### DESCRIPTION OF THE TASK
The range to repeat runs from the line with "Task: Open LibreOffice Writer" to the last line below, both ends included; give it exactly and without pictures.

[Pixel coordinate grounding data]
..............................
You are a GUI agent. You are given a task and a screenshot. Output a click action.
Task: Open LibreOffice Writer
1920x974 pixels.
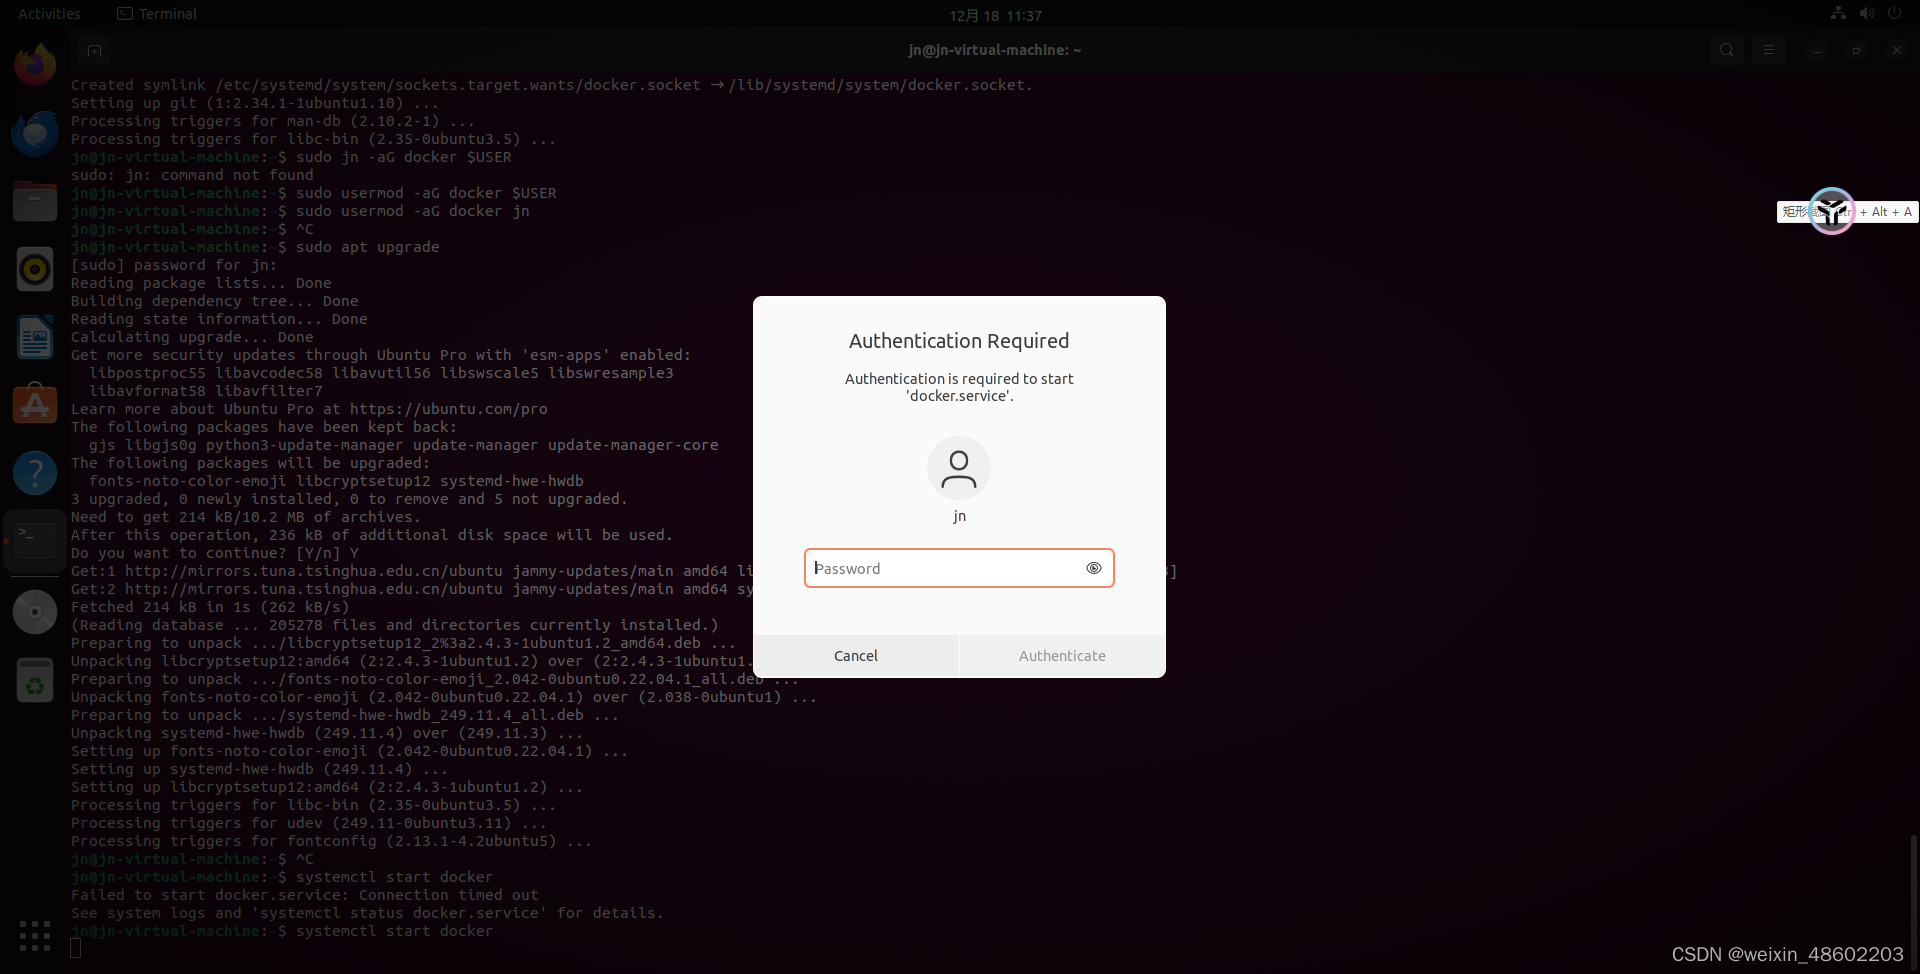point(34,337)
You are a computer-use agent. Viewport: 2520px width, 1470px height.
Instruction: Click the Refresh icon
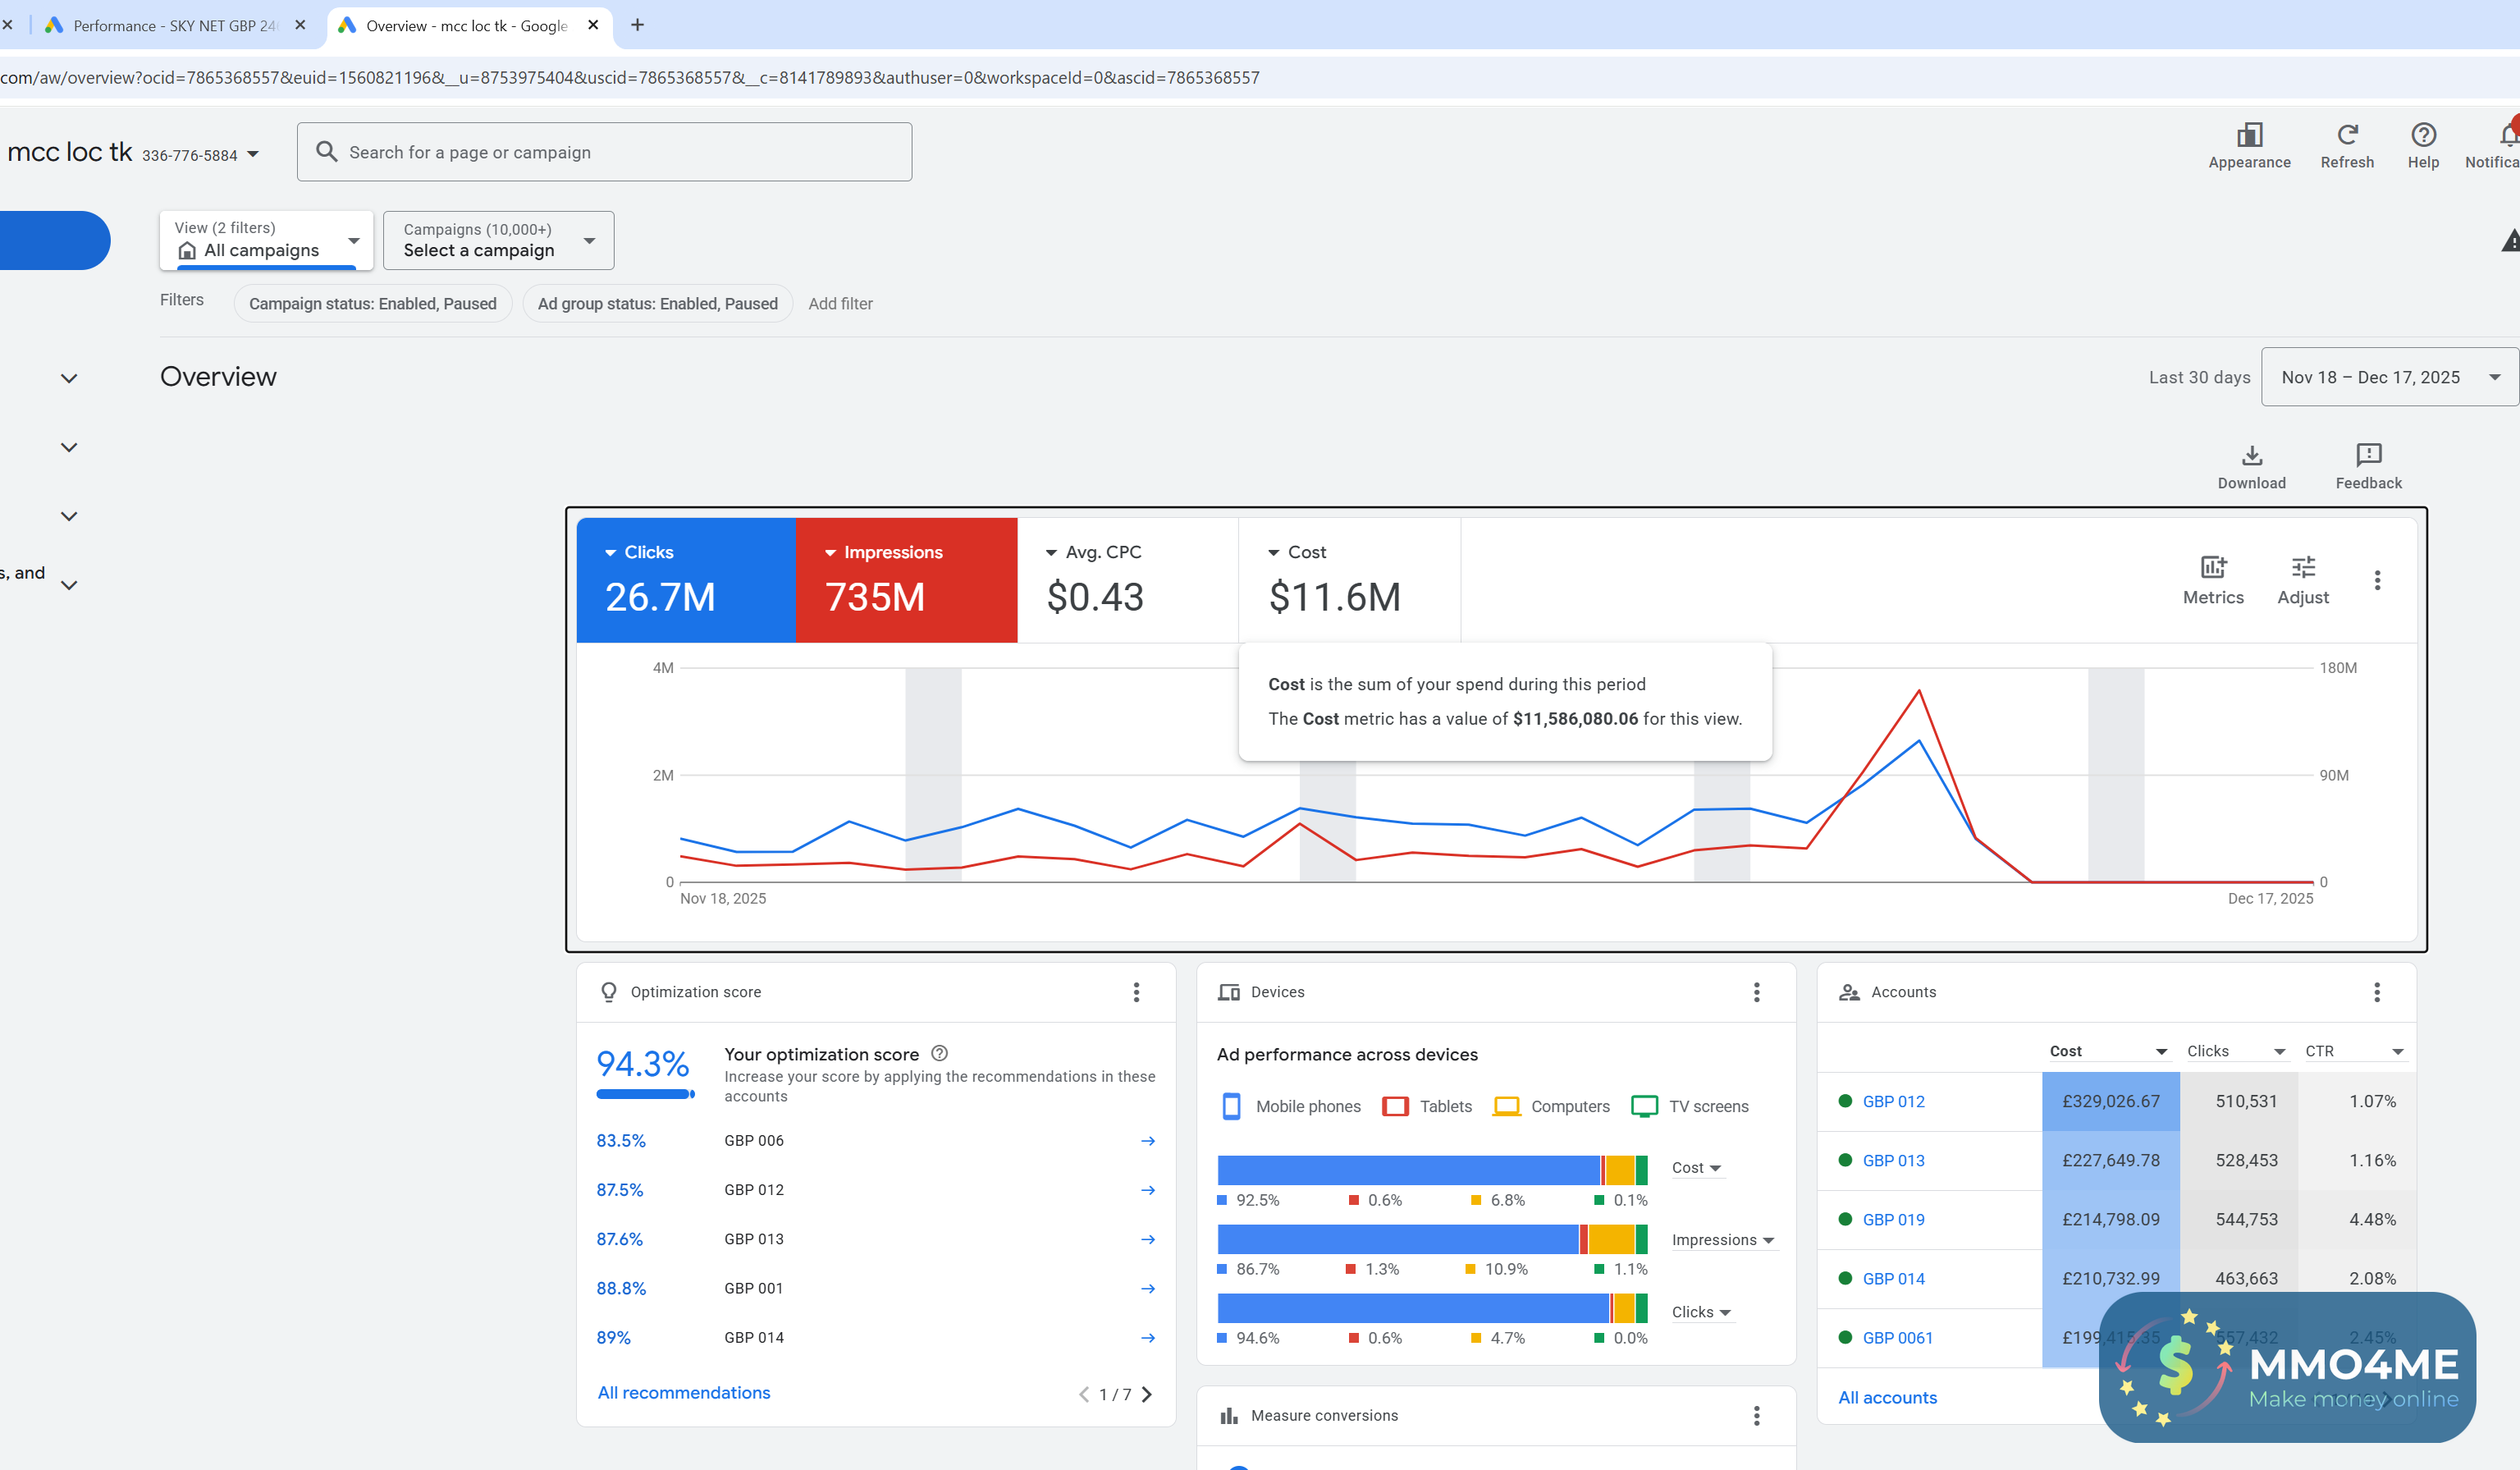click(2346, 135)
..............................
### ANSWER TO THE PROBLEM
Task: Open LibreOffice Writer
1920x974 pixels.
point(34,337)
You are a computer-use agent. Viewport: 2520px width, 1470px height.
Instruction: Click the Refresh icon
click(2346, 135)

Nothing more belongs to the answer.